_TASK DETAILS_.
Here are some records. Transcribe all of them exactly.

_INPUT_.
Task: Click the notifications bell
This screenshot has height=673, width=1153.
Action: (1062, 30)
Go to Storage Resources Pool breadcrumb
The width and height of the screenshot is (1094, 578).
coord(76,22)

_SOLUTION TO THIS EXERCISE_.
Task: Click the notifications bell
This screenshot has height=673, width=1153.
Action: (1062, 30)
Go to Storage Resources Pool breadcrumb
The width and height of the screenshot is (1094, 578).
coord(76,22)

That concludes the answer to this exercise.